- **Data extracts**
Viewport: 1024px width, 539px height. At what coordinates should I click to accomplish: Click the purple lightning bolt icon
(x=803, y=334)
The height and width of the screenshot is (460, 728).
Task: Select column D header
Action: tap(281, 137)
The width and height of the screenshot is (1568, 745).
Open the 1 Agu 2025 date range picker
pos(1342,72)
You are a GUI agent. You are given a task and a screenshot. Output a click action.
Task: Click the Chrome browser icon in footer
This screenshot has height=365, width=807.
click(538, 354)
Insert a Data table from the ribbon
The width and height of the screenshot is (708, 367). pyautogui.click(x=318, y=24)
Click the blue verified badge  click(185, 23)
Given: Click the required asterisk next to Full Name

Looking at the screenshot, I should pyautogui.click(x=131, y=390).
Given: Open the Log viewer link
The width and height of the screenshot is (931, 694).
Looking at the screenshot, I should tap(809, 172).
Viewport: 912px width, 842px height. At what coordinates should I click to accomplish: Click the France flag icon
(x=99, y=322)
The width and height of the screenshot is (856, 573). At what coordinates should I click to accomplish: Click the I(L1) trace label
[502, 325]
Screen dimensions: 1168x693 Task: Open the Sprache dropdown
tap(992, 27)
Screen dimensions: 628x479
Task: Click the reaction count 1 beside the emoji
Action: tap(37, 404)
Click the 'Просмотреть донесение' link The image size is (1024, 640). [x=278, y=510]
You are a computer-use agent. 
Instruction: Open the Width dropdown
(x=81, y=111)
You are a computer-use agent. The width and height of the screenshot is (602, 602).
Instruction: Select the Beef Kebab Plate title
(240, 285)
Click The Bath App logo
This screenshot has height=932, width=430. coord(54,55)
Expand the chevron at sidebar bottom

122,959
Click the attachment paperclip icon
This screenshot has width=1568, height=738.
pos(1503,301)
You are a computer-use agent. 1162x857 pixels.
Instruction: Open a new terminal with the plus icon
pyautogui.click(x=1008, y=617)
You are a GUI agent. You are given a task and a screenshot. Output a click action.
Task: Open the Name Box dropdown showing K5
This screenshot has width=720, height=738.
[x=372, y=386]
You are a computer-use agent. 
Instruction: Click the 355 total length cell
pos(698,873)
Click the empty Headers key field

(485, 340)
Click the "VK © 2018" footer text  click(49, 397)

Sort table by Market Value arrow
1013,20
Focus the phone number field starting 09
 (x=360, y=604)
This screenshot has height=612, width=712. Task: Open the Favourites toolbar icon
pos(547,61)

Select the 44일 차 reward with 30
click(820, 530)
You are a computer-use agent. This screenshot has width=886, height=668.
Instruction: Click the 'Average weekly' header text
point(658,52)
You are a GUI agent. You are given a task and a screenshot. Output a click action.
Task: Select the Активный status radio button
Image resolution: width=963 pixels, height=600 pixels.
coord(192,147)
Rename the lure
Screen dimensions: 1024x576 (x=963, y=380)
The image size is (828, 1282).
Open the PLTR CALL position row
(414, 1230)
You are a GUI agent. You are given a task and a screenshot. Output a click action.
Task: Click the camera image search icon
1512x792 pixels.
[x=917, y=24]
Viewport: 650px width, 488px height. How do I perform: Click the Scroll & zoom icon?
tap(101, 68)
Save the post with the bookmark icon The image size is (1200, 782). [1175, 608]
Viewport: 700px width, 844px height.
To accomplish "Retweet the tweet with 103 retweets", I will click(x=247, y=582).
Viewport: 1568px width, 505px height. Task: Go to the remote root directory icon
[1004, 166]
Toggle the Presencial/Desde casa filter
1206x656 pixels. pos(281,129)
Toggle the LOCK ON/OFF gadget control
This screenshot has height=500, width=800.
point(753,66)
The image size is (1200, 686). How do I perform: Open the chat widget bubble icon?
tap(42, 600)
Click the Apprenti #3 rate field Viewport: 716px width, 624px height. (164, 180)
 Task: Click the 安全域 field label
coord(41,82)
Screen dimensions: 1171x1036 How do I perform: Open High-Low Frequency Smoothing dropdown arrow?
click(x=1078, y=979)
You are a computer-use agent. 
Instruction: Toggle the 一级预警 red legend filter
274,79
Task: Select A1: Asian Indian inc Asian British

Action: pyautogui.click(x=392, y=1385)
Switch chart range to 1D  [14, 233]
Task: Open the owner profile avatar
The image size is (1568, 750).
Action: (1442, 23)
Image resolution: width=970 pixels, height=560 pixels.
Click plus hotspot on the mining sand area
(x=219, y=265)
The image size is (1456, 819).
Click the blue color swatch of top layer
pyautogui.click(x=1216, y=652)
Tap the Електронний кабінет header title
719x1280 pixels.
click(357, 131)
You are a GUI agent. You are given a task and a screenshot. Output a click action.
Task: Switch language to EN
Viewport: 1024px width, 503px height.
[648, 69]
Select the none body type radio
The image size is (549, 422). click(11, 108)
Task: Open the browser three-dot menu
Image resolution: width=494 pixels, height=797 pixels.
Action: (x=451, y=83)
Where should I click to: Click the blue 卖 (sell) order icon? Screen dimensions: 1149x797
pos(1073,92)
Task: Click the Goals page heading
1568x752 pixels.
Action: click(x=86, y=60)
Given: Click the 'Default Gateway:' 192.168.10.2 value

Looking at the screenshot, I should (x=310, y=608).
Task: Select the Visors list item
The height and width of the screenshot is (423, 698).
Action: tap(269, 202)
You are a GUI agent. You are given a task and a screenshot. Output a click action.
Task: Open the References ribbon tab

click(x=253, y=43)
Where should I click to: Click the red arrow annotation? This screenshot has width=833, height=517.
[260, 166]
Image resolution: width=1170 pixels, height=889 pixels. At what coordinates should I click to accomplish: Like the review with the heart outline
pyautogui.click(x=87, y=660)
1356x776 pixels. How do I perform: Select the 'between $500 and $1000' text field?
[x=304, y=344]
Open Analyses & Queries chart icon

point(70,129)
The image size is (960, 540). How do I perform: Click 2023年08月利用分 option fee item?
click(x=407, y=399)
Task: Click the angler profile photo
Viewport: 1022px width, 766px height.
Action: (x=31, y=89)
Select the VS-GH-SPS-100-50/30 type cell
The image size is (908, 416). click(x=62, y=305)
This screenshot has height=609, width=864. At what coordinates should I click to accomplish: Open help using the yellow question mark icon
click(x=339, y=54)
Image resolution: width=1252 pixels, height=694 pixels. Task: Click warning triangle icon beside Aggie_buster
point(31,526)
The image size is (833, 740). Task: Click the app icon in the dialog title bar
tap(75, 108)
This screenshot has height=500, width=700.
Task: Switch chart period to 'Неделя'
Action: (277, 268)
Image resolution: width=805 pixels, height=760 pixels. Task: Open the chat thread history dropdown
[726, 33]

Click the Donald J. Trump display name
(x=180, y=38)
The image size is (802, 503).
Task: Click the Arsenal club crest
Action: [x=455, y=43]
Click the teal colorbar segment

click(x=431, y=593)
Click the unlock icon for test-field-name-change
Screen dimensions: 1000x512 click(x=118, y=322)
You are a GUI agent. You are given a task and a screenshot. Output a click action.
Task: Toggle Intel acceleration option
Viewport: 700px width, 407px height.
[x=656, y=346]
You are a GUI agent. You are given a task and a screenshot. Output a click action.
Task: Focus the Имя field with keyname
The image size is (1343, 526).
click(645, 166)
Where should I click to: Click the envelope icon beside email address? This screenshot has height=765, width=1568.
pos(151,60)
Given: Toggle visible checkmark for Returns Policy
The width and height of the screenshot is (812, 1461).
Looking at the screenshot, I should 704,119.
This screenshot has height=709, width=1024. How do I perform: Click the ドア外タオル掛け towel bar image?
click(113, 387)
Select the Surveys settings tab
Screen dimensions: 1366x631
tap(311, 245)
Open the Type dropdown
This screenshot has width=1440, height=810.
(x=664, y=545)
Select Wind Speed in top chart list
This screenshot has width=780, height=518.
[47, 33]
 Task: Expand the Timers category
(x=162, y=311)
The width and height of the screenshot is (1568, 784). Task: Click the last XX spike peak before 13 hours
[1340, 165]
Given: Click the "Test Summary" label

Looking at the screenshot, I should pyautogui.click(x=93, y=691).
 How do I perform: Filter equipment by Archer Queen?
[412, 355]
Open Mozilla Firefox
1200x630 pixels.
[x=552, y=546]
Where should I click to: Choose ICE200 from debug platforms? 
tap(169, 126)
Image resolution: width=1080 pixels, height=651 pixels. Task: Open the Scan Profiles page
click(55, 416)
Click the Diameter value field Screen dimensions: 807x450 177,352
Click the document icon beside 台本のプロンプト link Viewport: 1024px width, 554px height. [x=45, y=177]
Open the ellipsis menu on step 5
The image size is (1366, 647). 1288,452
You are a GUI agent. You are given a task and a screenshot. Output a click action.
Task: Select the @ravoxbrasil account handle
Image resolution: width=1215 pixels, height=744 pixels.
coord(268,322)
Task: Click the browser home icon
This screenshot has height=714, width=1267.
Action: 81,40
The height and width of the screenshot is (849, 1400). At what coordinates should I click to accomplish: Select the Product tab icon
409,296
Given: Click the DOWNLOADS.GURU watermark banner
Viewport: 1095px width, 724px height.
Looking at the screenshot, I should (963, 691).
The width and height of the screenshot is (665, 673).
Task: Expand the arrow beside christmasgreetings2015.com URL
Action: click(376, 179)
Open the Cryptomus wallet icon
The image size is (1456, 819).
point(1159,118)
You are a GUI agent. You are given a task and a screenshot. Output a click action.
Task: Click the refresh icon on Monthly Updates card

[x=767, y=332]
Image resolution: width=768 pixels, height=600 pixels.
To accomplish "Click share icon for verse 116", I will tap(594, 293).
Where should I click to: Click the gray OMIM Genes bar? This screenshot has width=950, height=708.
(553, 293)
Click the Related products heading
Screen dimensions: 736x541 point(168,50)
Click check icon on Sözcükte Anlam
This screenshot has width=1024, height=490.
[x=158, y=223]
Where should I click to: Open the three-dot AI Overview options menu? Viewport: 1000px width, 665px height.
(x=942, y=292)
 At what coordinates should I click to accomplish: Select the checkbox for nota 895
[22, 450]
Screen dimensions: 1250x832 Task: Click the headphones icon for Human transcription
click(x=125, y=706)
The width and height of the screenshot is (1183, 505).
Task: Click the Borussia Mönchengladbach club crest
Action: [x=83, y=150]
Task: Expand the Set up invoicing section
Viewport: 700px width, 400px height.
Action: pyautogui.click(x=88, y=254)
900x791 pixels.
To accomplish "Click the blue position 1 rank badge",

- **What you will do**
All lines of the records above with the word "badge" in them are to be copied.

- **Finished task**
Click the blue verified badge  click(185, 23)
To accomplish "Click the blue position 1 rank badge",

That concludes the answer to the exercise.